Orfani - Nuovo Mondo 4: Benvenuto nella giungla, la recensione
Abbiamo recensito per voi Orfani - Nuovo Mondo 4: Benvenuto nella giungla, di Recchioni, Uzzeo, Maresca, Casalanguida, Righi, Saponti e Niro
Classe 1971, ha iniziato a guardare i fumetti prima di leggerli. Ora è un lettore onnivoro anche se predilige fumetto italiano e manga. Scrive in terza persona non per arroganza ma sembrare serio.
Dopo un mese esatto da Vertigine, il prossimo 16 gennaio sarà in edicola il quarto appuntamento di Orfani: Nuovo Mondo, intitolato Benvenuto nella giungla. Noi di BadComics.it lo abbiamo sfogliato in anteprima e recensito per voi.

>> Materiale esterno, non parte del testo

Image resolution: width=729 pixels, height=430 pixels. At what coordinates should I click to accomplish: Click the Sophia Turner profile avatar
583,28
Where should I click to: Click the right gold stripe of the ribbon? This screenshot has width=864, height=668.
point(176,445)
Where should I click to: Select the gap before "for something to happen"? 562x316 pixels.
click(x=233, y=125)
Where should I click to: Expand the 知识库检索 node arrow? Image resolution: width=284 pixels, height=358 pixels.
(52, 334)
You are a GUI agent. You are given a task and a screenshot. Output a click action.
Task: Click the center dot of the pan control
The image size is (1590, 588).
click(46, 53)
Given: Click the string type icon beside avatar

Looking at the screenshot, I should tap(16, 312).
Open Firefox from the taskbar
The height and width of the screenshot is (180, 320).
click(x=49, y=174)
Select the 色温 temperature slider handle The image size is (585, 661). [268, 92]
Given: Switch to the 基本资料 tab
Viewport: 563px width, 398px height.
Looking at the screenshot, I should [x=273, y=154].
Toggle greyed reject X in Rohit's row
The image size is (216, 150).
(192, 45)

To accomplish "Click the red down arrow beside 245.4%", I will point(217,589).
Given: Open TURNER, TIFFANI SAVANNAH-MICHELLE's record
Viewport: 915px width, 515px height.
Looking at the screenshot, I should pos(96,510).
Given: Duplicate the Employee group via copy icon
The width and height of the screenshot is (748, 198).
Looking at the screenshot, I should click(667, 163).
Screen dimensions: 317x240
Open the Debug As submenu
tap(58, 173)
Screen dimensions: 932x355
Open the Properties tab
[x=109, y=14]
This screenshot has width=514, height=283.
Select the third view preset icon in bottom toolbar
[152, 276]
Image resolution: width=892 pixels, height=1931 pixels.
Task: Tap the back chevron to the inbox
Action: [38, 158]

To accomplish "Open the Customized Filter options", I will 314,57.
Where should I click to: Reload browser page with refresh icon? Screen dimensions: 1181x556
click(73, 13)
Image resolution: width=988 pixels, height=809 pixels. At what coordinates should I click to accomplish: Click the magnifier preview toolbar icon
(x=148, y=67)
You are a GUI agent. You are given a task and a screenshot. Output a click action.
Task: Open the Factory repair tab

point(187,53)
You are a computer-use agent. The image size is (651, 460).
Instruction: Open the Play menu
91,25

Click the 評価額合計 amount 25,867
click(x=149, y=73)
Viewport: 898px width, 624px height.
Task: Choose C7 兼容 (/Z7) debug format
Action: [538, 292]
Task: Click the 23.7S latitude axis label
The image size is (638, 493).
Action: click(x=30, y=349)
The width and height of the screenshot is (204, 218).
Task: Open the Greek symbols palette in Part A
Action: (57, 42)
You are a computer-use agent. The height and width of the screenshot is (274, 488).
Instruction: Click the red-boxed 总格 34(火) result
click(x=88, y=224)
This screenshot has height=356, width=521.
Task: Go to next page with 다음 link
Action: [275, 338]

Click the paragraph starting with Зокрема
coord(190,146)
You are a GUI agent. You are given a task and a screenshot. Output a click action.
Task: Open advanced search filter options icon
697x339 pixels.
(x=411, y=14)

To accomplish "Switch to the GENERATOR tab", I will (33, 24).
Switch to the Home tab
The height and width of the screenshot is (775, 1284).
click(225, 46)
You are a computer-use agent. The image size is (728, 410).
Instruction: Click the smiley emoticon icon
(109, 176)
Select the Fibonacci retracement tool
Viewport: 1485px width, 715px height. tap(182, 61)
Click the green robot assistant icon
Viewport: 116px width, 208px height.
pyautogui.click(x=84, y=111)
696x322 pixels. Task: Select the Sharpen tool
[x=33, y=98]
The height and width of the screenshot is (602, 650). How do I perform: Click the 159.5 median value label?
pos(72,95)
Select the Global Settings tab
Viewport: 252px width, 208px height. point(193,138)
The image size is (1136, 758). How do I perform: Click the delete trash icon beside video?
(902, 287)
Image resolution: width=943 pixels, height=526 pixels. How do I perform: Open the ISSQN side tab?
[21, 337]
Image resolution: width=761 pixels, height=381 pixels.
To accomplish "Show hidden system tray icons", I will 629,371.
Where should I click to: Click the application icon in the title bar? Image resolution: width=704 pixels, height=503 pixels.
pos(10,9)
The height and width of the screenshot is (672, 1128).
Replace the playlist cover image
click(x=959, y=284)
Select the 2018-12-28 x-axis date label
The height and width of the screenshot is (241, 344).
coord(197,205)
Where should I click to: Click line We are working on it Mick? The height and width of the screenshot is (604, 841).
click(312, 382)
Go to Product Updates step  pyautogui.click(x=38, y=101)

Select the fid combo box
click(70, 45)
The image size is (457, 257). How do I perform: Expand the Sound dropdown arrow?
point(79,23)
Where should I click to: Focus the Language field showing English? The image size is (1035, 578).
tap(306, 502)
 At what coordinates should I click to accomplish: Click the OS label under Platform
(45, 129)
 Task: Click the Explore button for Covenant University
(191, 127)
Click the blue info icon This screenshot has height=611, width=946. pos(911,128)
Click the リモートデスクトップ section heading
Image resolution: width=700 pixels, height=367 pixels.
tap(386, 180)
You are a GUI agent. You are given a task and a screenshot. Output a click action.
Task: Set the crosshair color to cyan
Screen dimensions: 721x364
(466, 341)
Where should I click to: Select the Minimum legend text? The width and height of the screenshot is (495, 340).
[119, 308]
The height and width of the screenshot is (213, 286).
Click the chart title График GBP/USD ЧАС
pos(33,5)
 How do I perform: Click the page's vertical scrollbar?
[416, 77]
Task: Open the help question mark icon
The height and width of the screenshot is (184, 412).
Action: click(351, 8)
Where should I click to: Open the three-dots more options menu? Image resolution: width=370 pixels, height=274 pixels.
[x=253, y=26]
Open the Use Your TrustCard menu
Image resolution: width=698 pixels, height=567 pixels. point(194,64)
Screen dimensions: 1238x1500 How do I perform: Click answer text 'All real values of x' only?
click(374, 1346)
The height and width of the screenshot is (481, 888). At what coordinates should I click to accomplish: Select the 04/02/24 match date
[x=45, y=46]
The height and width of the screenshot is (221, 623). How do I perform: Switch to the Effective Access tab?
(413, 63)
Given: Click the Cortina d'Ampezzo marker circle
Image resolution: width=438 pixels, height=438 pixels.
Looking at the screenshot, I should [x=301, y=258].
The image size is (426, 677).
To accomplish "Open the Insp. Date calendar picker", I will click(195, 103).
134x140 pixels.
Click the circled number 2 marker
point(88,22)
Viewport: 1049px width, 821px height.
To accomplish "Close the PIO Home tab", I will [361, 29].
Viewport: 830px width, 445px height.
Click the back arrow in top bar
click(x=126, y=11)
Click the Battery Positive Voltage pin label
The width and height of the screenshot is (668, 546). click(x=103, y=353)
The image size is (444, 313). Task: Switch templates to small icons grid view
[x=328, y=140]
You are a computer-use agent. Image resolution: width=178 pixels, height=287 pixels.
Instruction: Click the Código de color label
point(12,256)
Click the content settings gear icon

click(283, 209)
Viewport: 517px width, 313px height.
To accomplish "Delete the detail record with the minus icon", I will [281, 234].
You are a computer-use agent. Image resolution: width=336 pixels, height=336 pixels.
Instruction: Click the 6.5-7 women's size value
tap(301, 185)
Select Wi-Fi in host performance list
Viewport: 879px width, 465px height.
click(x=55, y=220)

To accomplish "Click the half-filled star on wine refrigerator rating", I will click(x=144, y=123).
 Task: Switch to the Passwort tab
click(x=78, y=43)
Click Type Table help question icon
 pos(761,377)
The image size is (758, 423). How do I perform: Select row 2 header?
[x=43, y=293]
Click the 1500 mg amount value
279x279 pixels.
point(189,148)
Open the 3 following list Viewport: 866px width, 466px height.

John, così si chiama il ragazzo, è un tipo sveglio e in gamba. I pericoli tuttavia che lo attendono sulla propagandata terra promessa sono tutt'altro che marginali. La giungla aliena, a cui allude il nome che appare in calce sulla copertina di Matteo De Longis, particolarmente suggestiva, non spaventa solo per la flora e la fauna locali: i territori della colonia sono pattugliati regolarmente dai cani, gli androidi agli ordini del governo guidato con pugno d'acciaio da Jasna Juric. Per quasi tutto tempo seguiamo la sorte per nulla benevola del giovane protagonista di questo fumetto e solo giungendo a poche pagine dalla fine il suo destino si incrocia con quello della figlia dell'ex Pistolero.
Non possiamo raccontare di più, per non rovinarvi la sorpresa, che sarà davvero tosta nella vignetta finale dell'ultima tavola e che lascerà tutto tremendamente in sospeso fino a febbraio. È una conclusione elettrizzante, che pare quasi nascondere una punta di sadismo da parte degli autori nel modo scelto per congedarsi dal proprio pubblico. In coppia con Roberto Recchioni su soggetto e sceneggiatura è in questo caso Mauro Uzzeo. Classe 1979, lo scrittore romano è già una certezza del nostro panorama. Unitosi alla squadra di Orfani dalla serie incentrata su Ringo, il suo contributo ha sempre riservato intrecci molto ben strutturati e ficcanti, tra i migliori letti finora dell'intera saga, soprattutto se paragonati a un standard qualitativo della testata, assai soddisfacente.